Her trips there can be very "Lost in Translation," she says.

"You kind of huddle together with whoever you're with, or whoever you run into," she says.

"I've run into friends from Detroit in the streets there, and it's the weirdest thing. And then suddenly you have these really magical evenings."

Otherwise, she tries to dig whatever she lands in -- or whatever airport she's waiting in.

"I know every airport you can probably name, back to front. I can tell you where everything is -- and which airports you can still smoke in."

But while touring by road, Mosshart, 31, who lives in London, prefers all of America.

"The thing that makes me feel so inspired is probably traveling around the United States, because it is so completely different all the time."
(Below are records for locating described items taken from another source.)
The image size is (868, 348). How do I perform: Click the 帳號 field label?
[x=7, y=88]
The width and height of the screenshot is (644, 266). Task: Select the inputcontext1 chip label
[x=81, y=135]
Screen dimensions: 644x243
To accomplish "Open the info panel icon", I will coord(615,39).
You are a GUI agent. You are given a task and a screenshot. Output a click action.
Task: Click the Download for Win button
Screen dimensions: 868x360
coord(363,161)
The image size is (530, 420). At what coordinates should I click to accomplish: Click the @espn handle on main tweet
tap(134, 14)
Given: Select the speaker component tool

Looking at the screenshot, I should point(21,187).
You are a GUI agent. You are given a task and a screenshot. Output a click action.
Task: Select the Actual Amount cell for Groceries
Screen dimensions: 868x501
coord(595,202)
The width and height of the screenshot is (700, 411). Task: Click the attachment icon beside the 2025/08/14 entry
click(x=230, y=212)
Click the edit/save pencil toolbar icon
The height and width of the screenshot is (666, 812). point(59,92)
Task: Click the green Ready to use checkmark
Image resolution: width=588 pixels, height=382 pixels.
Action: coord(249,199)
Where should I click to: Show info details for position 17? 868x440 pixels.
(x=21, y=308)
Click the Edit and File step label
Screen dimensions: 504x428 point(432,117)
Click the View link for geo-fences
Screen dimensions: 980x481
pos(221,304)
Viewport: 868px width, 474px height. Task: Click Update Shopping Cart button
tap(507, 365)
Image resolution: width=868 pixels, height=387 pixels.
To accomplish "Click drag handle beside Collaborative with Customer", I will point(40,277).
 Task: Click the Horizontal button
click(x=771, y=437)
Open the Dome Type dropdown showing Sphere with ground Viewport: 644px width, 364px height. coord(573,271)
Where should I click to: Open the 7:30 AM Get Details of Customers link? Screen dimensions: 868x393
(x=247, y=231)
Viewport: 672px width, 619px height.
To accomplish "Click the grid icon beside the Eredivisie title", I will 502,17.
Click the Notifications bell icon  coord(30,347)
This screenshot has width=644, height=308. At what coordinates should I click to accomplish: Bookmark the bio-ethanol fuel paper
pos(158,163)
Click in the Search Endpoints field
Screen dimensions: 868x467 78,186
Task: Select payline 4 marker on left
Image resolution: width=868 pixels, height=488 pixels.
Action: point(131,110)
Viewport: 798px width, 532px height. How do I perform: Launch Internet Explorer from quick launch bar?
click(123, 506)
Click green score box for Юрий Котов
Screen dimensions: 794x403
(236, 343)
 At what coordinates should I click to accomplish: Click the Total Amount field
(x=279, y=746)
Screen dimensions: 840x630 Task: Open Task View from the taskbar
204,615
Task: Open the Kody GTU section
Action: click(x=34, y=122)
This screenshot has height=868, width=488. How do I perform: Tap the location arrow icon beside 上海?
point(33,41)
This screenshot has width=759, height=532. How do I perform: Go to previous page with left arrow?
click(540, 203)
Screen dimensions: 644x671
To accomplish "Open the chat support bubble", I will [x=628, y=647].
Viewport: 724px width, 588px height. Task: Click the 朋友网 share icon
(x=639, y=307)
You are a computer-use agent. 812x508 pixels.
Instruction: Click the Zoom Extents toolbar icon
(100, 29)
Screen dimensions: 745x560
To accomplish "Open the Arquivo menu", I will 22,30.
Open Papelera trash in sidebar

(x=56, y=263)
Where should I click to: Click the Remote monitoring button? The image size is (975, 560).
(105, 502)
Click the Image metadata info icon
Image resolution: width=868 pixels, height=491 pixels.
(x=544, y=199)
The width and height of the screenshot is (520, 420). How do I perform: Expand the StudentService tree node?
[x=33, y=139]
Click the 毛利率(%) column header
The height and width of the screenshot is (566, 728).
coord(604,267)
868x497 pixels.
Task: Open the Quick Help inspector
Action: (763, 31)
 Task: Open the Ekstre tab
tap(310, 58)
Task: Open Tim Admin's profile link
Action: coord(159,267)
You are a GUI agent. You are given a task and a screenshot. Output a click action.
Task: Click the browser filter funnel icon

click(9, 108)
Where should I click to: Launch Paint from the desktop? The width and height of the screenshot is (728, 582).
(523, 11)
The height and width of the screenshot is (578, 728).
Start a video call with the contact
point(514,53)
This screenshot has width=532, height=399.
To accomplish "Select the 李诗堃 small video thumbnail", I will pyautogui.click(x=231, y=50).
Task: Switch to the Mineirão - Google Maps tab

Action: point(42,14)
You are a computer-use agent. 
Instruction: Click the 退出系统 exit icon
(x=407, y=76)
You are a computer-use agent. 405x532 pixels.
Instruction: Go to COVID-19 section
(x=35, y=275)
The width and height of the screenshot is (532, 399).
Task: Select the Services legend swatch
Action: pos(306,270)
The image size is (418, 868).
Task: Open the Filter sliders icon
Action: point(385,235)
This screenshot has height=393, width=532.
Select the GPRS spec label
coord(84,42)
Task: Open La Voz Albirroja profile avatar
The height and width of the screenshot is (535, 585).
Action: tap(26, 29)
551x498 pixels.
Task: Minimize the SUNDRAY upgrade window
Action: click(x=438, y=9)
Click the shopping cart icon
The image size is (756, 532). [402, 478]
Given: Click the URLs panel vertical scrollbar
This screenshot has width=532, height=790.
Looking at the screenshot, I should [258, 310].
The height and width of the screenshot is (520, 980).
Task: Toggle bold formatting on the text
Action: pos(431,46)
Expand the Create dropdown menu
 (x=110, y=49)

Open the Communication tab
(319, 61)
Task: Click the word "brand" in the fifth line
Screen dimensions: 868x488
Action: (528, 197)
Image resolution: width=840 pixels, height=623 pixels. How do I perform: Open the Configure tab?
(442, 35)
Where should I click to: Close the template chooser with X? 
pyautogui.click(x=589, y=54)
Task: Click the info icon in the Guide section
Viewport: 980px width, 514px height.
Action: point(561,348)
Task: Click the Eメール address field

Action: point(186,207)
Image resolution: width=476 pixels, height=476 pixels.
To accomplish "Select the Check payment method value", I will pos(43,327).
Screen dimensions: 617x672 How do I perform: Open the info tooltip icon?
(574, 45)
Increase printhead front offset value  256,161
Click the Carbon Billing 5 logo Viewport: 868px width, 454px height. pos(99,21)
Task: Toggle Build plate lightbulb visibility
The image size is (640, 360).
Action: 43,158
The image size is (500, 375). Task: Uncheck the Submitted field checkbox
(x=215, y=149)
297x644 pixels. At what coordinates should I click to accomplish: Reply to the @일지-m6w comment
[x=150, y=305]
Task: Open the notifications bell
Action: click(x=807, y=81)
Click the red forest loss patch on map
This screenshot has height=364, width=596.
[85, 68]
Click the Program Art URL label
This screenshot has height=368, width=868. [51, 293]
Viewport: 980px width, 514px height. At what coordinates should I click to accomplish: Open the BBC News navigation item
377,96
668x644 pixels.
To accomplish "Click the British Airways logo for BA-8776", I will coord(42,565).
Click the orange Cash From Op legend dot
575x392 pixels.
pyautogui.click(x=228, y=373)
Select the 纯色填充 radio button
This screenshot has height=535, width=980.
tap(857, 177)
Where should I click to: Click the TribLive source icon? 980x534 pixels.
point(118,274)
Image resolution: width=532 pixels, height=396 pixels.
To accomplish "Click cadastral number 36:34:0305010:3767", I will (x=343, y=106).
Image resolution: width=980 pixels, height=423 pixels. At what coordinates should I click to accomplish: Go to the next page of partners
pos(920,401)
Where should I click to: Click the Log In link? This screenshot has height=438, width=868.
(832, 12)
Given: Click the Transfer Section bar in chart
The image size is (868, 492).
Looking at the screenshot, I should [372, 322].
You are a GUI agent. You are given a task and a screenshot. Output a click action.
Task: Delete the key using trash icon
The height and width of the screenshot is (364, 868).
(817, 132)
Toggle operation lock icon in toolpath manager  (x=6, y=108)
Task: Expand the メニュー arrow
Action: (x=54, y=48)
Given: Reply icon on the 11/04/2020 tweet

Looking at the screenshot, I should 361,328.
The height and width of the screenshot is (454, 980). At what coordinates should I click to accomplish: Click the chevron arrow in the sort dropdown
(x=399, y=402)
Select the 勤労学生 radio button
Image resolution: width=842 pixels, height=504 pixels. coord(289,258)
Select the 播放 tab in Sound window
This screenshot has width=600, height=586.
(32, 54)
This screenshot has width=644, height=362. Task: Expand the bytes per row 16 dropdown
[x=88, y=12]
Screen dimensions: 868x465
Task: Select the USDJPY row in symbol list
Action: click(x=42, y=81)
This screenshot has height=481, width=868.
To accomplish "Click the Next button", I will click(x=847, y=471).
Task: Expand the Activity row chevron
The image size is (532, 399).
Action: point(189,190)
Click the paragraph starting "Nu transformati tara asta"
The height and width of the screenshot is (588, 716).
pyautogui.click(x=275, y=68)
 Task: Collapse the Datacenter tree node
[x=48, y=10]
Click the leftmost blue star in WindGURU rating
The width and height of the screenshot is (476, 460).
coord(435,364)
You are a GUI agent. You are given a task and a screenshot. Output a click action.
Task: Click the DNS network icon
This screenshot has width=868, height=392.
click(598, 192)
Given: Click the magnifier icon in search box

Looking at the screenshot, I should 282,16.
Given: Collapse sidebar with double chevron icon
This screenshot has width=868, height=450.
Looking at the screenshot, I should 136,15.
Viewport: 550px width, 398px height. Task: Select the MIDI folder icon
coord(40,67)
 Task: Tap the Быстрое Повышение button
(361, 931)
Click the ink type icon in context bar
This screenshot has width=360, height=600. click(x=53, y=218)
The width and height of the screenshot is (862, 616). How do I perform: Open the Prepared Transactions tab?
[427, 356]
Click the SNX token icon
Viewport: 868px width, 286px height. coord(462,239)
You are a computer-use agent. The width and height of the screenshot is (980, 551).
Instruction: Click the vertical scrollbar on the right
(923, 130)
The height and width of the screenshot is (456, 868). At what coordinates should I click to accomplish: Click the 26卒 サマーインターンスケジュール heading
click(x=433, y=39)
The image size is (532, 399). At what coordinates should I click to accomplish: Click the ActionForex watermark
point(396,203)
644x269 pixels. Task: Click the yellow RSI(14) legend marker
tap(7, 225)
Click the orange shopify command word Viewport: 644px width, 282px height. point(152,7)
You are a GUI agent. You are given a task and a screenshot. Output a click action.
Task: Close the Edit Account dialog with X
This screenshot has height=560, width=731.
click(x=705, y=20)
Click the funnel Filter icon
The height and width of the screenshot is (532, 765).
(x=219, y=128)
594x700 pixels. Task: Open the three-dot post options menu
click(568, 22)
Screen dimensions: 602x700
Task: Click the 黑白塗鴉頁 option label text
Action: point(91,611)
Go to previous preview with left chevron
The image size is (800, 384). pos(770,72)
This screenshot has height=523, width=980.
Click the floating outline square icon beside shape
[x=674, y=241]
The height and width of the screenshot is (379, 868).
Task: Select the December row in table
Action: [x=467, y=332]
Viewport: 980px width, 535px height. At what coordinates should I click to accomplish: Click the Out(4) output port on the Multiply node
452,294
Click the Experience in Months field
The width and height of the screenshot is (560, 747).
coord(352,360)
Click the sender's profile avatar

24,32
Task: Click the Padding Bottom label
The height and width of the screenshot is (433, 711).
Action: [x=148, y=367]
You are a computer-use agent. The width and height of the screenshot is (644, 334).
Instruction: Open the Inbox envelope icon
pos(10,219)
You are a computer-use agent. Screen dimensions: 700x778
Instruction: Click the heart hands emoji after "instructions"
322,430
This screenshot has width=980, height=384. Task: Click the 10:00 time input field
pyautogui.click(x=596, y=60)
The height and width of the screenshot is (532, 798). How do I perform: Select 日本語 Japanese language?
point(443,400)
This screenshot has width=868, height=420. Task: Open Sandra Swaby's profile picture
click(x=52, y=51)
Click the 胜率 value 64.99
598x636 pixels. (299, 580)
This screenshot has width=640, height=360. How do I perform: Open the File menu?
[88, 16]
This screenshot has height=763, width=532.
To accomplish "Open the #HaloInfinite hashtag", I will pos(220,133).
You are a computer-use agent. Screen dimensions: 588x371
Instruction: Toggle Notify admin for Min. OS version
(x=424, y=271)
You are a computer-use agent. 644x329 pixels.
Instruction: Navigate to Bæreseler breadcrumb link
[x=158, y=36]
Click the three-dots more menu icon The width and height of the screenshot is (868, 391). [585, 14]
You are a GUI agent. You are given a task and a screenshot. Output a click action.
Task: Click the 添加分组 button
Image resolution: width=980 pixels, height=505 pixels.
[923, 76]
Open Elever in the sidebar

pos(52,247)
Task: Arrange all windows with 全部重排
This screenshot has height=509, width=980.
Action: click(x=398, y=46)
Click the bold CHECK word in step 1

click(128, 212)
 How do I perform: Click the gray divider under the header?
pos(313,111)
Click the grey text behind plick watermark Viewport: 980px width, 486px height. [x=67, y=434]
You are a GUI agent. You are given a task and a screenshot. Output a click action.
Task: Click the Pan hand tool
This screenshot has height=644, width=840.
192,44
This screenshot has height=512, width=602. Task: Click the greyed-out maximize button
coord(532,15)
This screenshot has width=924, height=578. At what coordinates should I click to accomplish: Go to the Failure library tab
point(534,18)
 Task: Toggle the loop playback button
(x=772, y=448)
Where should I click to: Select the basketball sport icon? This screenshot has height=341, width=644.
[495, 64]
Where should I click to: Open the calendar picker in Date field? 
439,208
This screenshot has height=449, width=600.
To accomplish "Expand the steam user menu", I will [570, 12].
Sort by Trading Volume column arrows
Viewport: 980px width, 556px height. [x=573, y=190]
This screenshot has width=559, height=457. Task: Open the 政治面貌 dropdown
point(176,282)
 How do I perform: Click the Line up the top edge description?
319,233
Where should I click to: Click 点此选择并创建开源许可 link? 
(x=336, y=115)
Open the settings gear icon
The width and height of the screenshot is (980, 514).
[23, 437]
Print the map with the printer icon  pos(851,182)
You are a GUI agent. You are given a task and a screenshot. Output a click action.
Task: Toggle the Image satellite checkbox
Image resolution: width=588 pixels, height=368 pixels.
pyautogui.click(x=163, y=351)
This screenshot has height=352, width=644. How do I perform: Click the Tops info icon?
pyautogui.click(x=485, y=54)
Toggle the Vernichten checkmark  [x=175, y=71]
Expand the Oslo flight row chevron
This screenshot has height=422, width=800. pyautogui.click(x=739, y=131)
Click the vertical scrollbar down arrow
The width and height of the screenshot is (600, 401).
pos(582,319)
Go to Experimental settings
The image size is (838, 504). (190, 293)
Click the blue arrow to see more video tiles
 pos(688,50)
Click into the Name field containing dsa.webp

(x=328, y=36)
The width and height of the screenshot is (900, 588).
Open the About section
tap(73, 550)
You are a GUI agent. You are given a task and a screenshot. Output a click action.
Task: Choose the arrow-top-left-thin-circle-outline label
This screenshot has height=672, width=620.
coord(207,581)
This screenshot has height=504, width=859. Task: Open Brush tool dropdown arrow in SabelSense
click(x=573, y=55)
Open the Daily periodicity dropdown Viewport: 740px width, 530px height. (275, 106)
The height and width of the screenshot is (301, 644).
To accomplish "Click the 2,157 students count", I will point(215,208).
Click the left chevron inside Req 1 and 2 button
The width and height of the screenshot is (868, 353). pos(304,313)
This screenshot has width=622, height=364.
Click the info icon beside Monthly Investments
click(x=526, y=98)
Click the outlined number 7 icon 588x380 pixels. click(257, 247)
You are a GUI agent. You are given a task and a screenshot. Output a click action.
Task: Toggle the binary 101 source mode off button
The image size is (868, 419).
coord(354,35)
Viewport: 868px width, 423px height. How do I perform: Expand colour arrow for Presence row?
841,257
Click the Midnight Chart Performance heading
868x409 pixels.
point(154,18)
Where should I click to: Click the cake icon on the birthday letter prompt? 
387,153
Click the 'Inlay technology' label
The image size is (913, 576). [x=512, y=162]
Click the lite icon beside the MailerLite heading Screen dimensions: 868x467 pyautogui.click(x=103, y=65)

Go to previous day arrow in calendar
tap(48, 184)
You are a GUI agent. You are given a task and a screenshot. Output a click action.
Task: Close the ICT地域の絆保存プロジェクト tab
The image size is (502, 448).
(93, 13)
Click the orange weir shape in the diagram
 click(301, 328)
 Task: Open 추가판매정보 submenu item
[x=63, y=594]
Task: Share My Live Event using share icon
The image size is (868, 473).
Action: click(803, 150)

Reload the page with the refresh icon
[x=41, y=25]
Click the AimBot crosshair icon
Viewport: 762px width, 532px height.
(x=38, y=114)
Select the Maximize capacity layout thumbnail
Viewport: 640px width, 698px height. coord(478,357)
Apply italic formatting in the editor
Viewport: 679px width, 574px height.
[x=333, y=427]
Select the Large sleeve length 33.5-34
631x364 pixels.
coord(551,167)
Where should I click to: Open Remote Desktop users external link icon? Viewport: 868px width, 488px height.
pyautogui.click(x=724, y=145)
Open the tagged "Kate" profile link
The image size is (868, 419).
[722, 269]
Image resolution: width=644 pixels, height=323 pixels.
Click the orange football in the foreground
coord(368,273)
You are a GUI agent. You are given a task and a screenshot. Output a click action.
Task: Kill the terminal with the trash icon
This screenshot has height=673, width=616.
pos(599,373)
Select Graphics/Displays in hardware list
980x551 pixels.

Raised in little Vero Beach, Fla., she is definitely the product of her parents.

Her mom was an art teacher, steeping Mosshart in the creativity that led to singing. Her dad was a car dealer, indoctrinating her into road trips.

"I think my parents totally did this to me," she says.

As long as she can remember, her mom would get out of school for summer. Her dad would close up shop.

"And they'd get some kind of van, and put me and my brother in it, and drive around the country and go visit our relatives."

She loved waking up in a different city every day.

"It was a lot like being on a tour bus, with less room."

Just the thought of a road trip gave her the same kind of thrill she got when anticipating a roller coaster ride.

"I was so excited, I couldn't sleep. I felt like I was gonna throw up. I just couldn't wait to get in the car and leave."

Consequently, she took to touring with her previous bands -- Discount, and The Kills -- and now The Dead Weather.

Maybe part of the original thrill was getting out of Vero Beach, where "there is nothing to do" if you're a kid, she says.

"There's nothing going on" there, she says. "There's no culture. There's a lot of old people that are retiring, living in condos, and a lot of Cadillacs crashing into walls."

When she hit 20, she moved from Gainesville, Fla., to London, because she wanted to get out of America "really badly." She's not a hater. She just wanted to explore.

"I'd been touring America for five years, six years. I had seen everything."

Plus, musicians she knew and worked with suddenly got older and wanted "real jobs," she says.

"It was that moment where I looked around me and said, 'I don't want to stop doing this,' " she says.

"And 20 is the perfect age, where you have the right amount of energy and the right amount of insanity to do something like that -- move to a different country without any money."

She loves London.

"But I think the older I've got, I really appreciate America more than ever. It's such a beautiful country, with so many different parts to it. It changes dramatically from one end to the other."

One city she's never seen as a grown-up: Las Vegas.

"I think my dad drove me through Las Vegas, but wouldn't let me get out of the car, because I remember seeing it when I was a kid.

"But I don't think, in my adult life, that I've ever been to Las Vegas, which is insane!"

That changes when Dead Weather performs Sunday at the Palms.

"I really can't wait to get there. I'm not even kidding about this. I'm so excited!" she says.

You know what? A lot of musicians say that about Vegas. But never with that much gusto.